Isn’t it just like God to use our own carnal nature to draw us to Him? (That he GAVE us by the way!) – Another illustration of how He is not a distant God but as close as, … well, I hope you get the idea.

So, you ask, how does the innocence of the Christmas story relate to this theme? Well, one way to look at Christmas is God sending His Savior Son to the world via a sexual scandal of His own making. To a nation that stoned to death women caught in the act of adultery, a girl who claims to have never “known” a man is found to be pregnant. Moreover, the explanation she gives is about an angel visiting, of God “overshadowing” her to cause conception and that the child she bears is God’s own Son!  Imagine that story leaking in today’s press!


Notes:

Label, Front of Heart: Bride of Christ; Ephesians 5: 24-27

Label, Back of Heart:

Throughout Scripture, God uses the imagery of marital intimacy to convey His desire to be cherished by us.
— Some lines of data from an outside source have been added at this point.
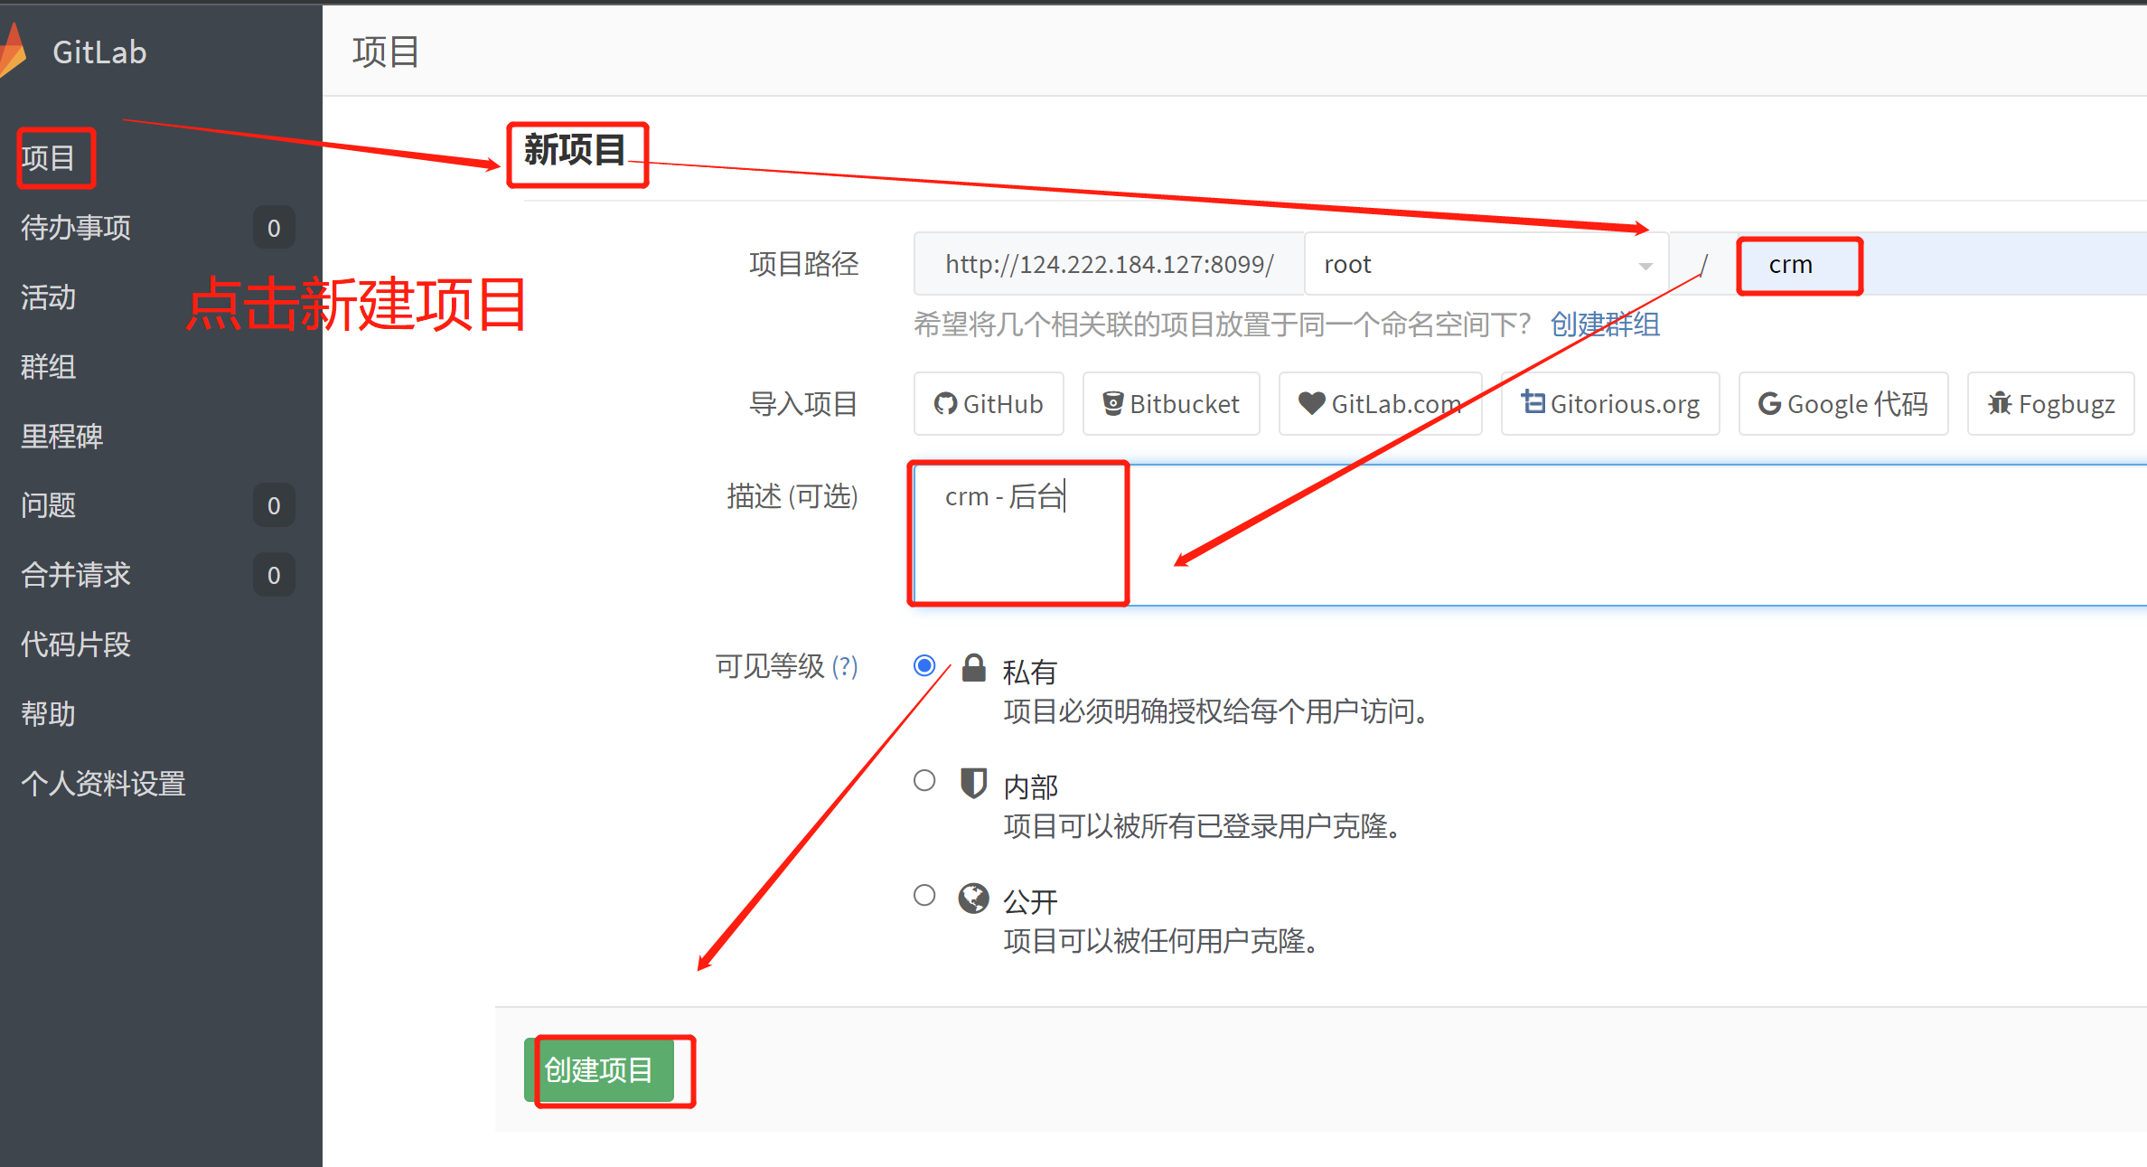
Task: Import project from Fogbugz
Action: [x=2051, y=404]
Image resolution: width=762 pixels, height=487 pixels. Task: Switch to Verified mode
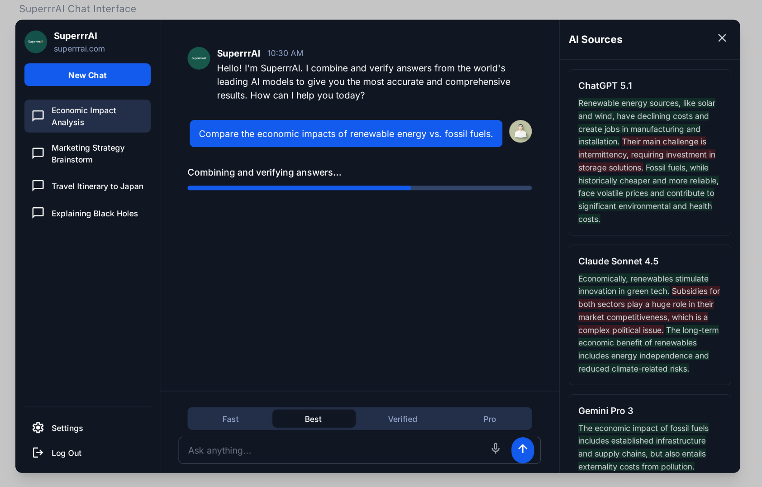(x=402, y=419)
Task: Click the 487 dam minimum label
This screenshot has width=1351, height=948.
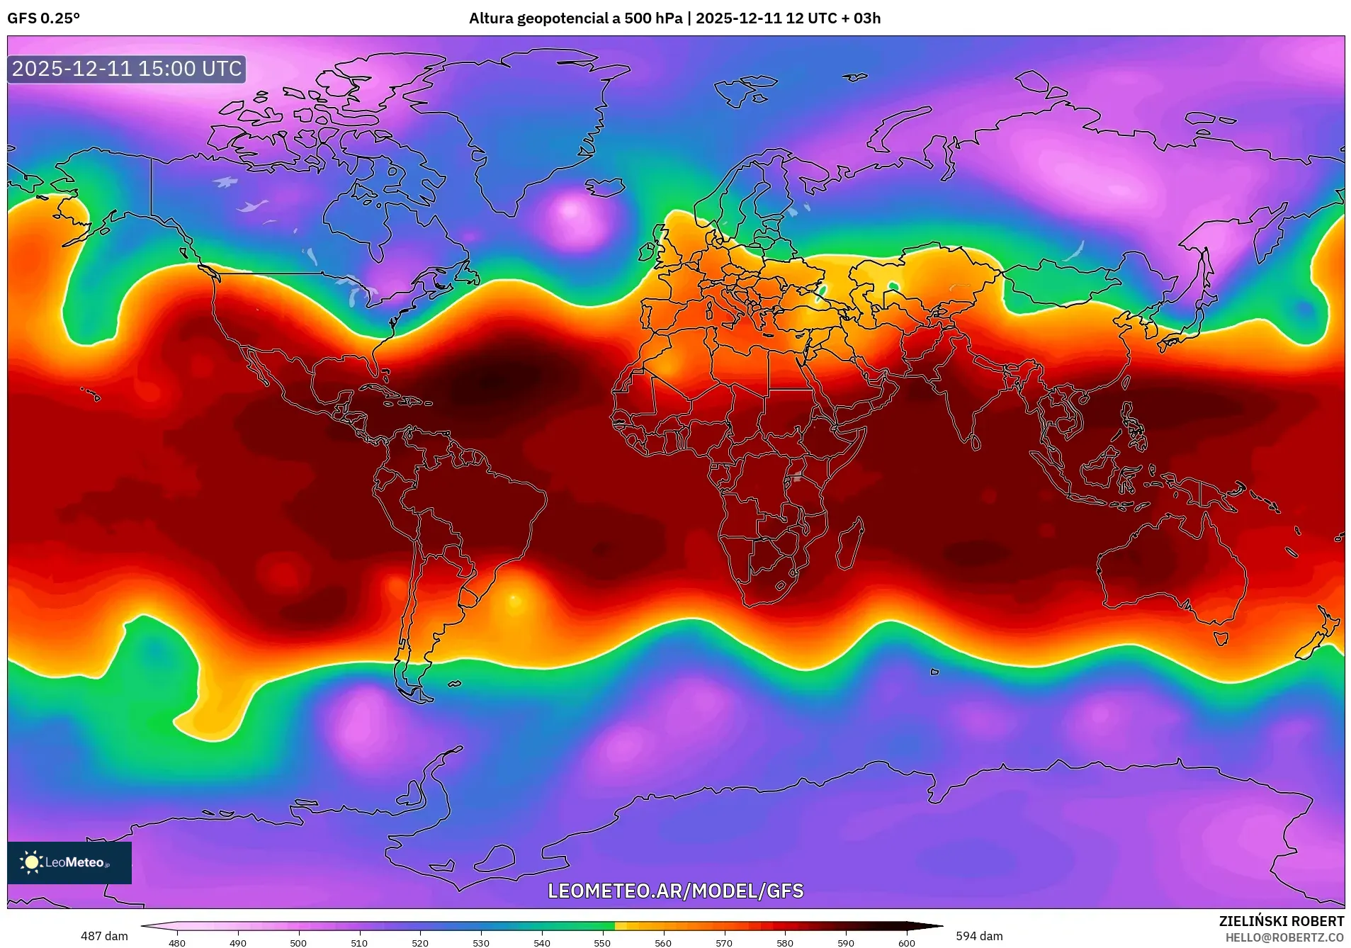Action: tap(105, 936)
Israel, His chosen people, is His lover in the Old Testament and the Church is His Bride in the New Testament.  Not only is God NOT embarrassed by the emotional, spiritual and physical bonds that a husband and wife enjoy together, He defers to the most intimate of all human connections to illustrate the relationship He yearns to have with us. Being “known” in the “biblical” sense was God’s idea in the first place!

Label, Bottom of Ornament (Underneath):

Then the Lord God made a woman…and he brought her to the man (Genesis 2:22).
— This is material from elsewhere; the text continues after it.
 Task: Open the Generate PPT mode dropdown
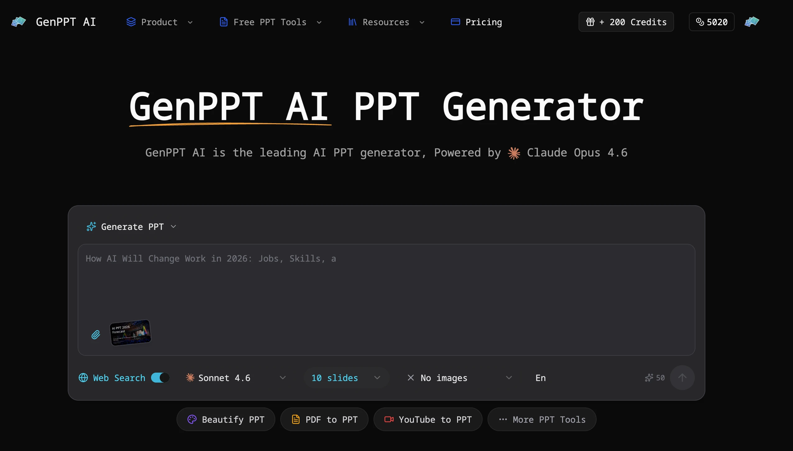[x=132, y=227]
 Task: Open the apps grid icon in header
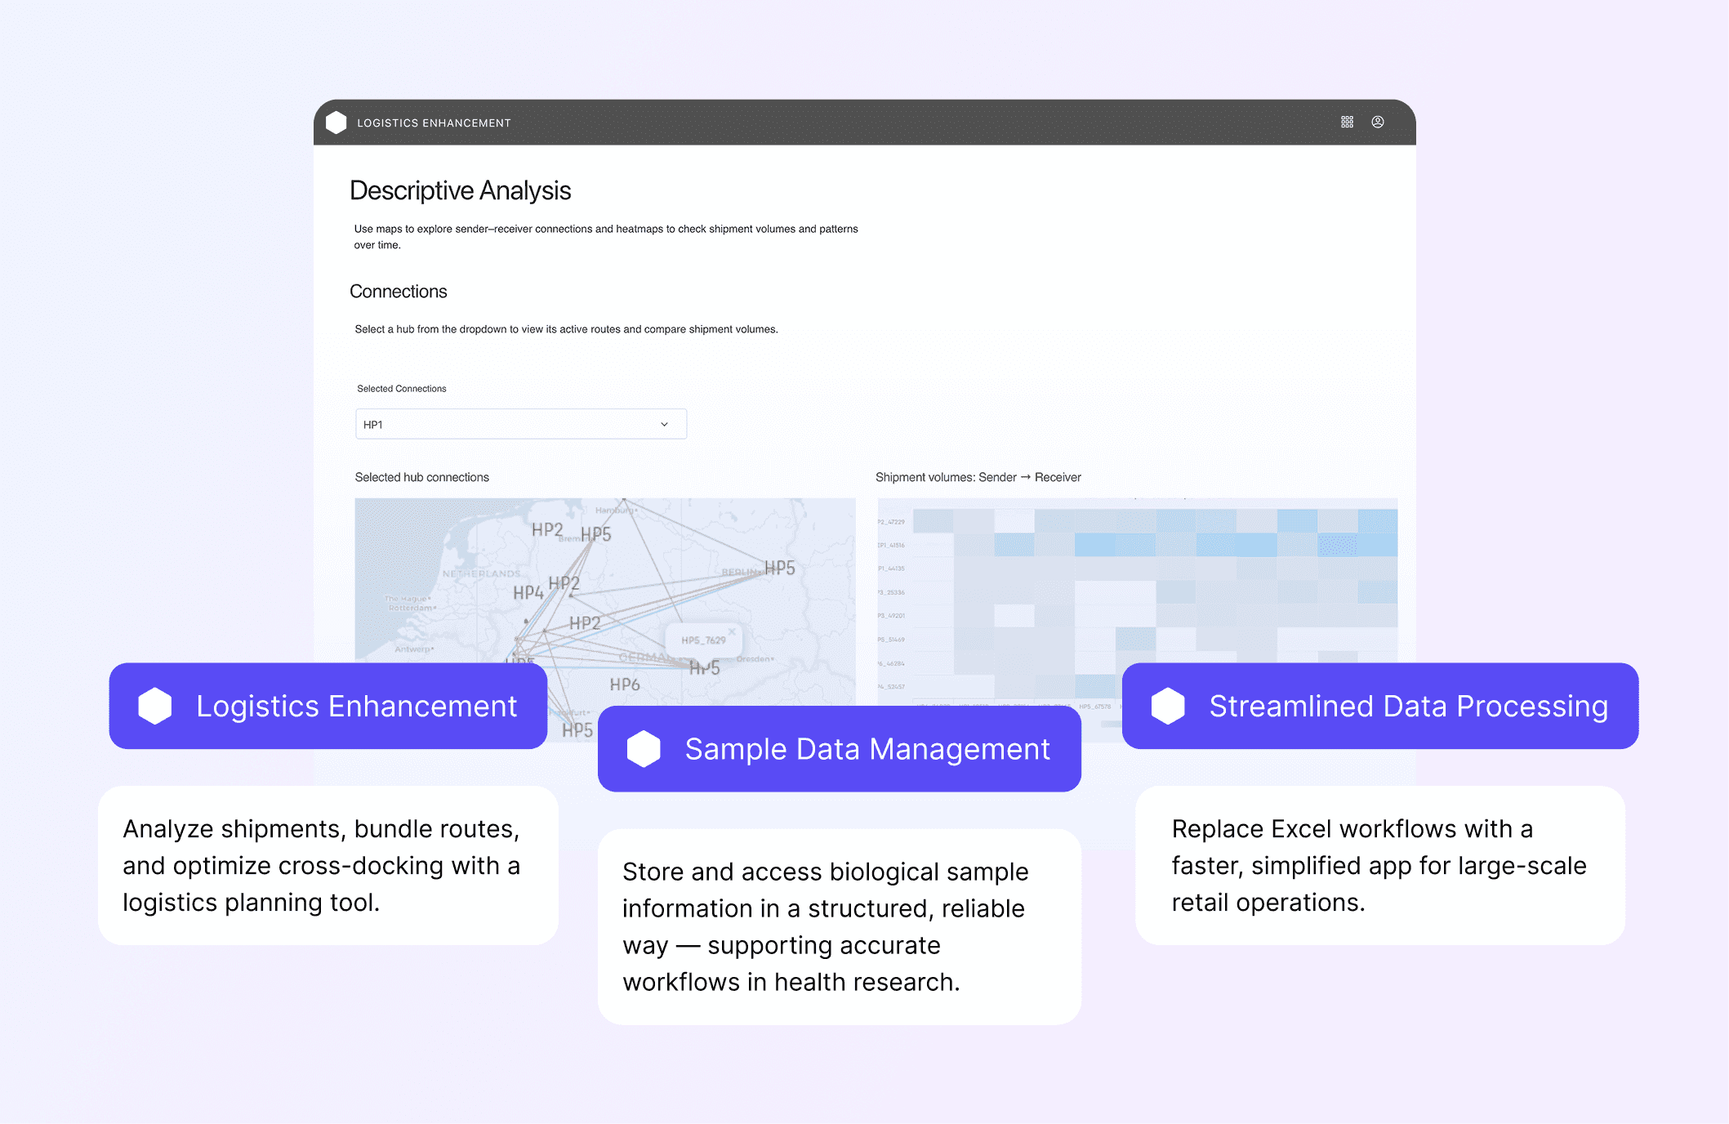tap(1347, 122)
Yet they would not listen to their judges but prostituted themselves to other gods and worshiped them. (Judges 2:17a)

Because Israel’s immorality mattered so little to her, she defiled the land and committed adultery with stone and wood (Jeremiah 3:9)

How delightful is your love, my sister, my bride! (Song of Songs 4:10a)
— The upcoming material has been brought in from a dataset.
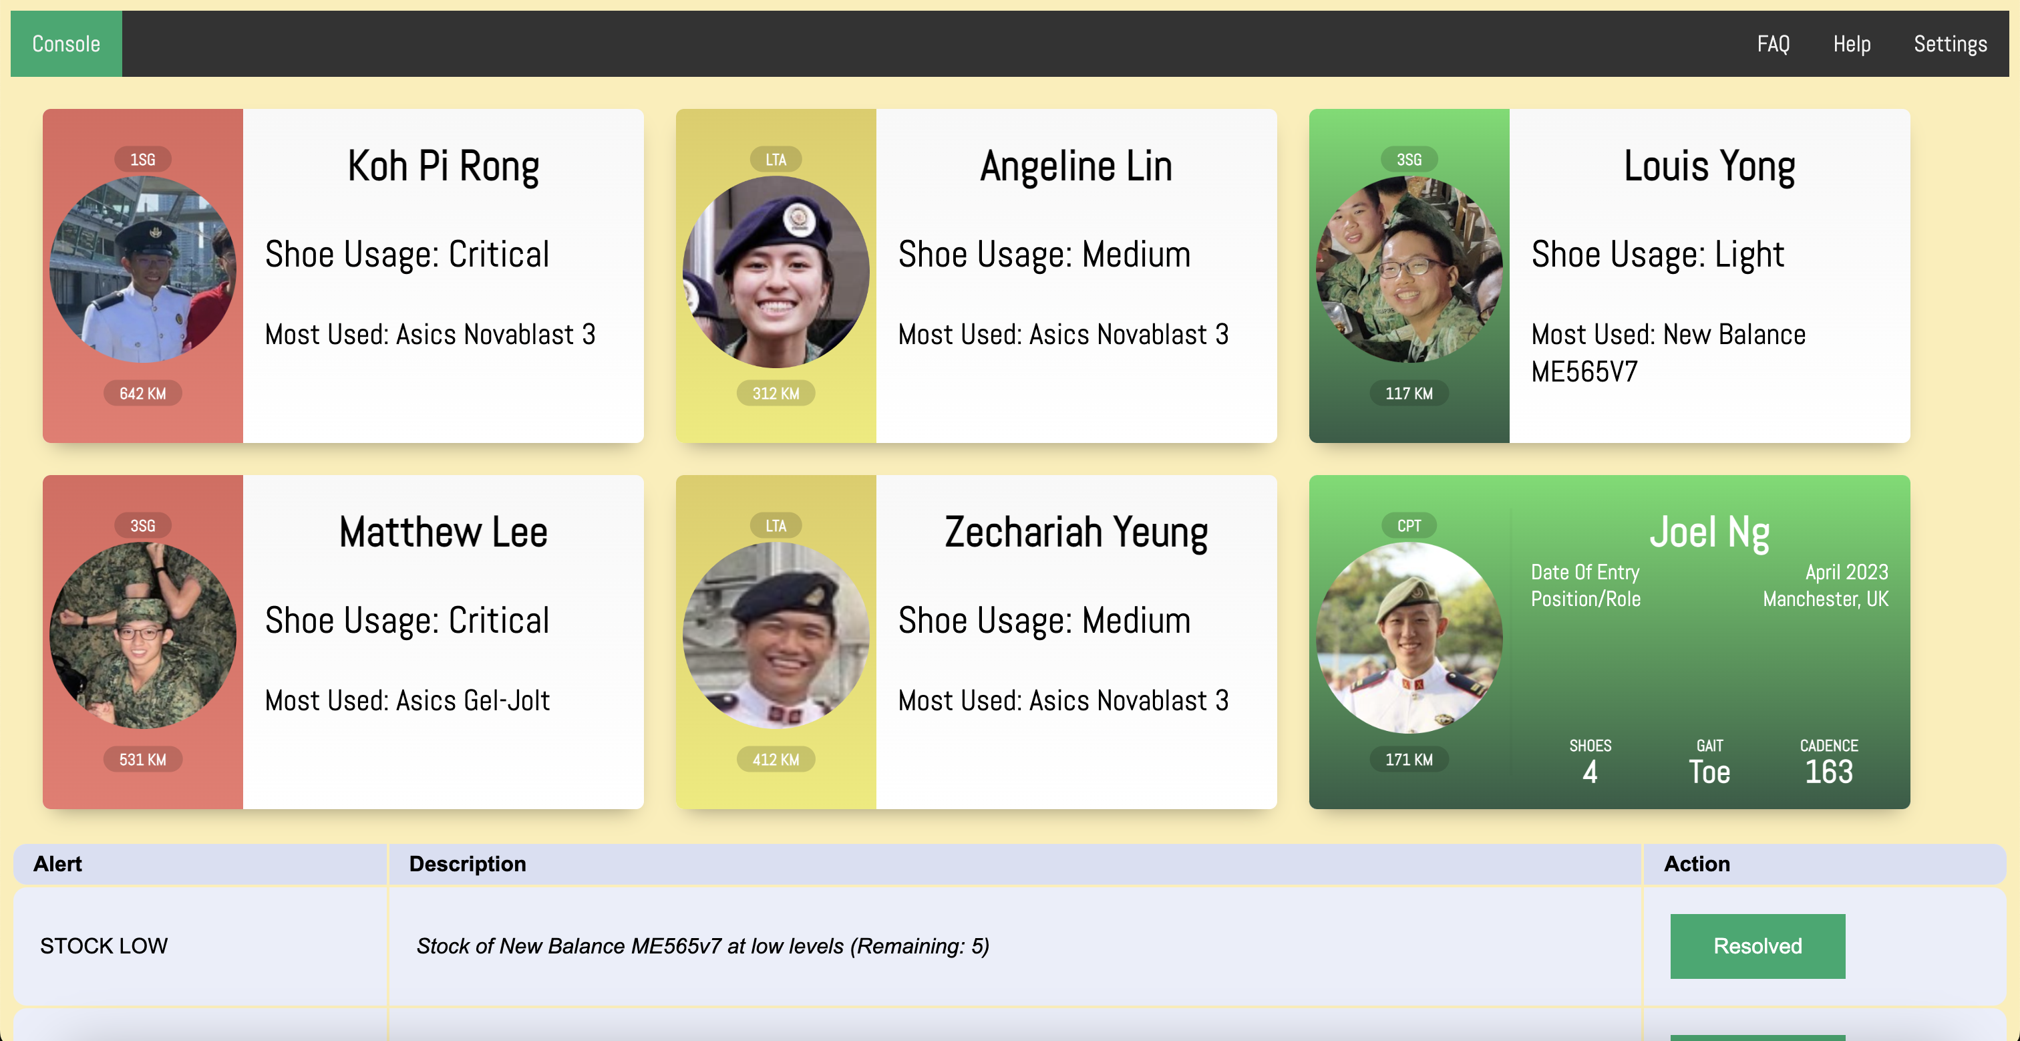The height and width of the screenshot is (1041, 2020).
Task: Click Joel Ng's cadence value 163
Action: [x=1829, y=772]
… when I looked at you and saw that you were old enough for love, … you became mine. (Ezekiel 16:8)

Husbands, love your wives, just as Christ loved the church (Ephesians 5:25a)

“Come, I will show you the bride, the wife of the Lamb.” (Revelations 21:9b)

Later thoughts associated with the lesson but not the ornament: (2/15/2013)

  1. Jesus reaffirming the original design of marriage: established by God, two become one, man has not authority to separate. Divorce allowed by God as an act of mercy only because of man’s sinful “hardness of heart.” (Matthew 19: 3-8)

  2. Marriage as a mystery: Part of a teaching by Paul in his letter to the Ephesians (Ch 5: 22-33). The “mystery” reference is in verses 31-32 is: “As the Scriptures say, “A man leaves his father and mother and is joined to his wife, and the two are united into one. This is a great mystery, but it is an illustration of the way Christ and the church are one.” (NLT)

    As noted on the ornament text, marriage is a reflection of Christ’s relationship with the church. God’s relationship with his chosen people, Israel also mirrors this mystery. So both the old and new testaments are spanned by this idea: God/Christ as husband/groom and Israel/Church as wife/bridge.

    So, revisiting key markers of the conversation:

    • Established by God in the Garden of Eden: Then the Lord God made a woman…and he brought her to the man (Genesis 2:22)

    • Affirmed by Jesus: let no one split apart what God has joined together. (Matthew 19: 6b, NLT)

    • Explained by Paul: This is a great mystery… (Ephesians 5: 32a, NLT)

  3. For other biblical nuances of this idea, look at : As alluded in my ornament explanation, the Bible is filled with this idea. Any violation or watering down of it is entirely due to God making allowance due to man’s sinfulness and rebellion.

    Whole book examples: Song of Solomon (expresses the romantic, passionate aspects), Hosea (expresses the faithfulness of the husband for an uncommitted and unfaithful wife).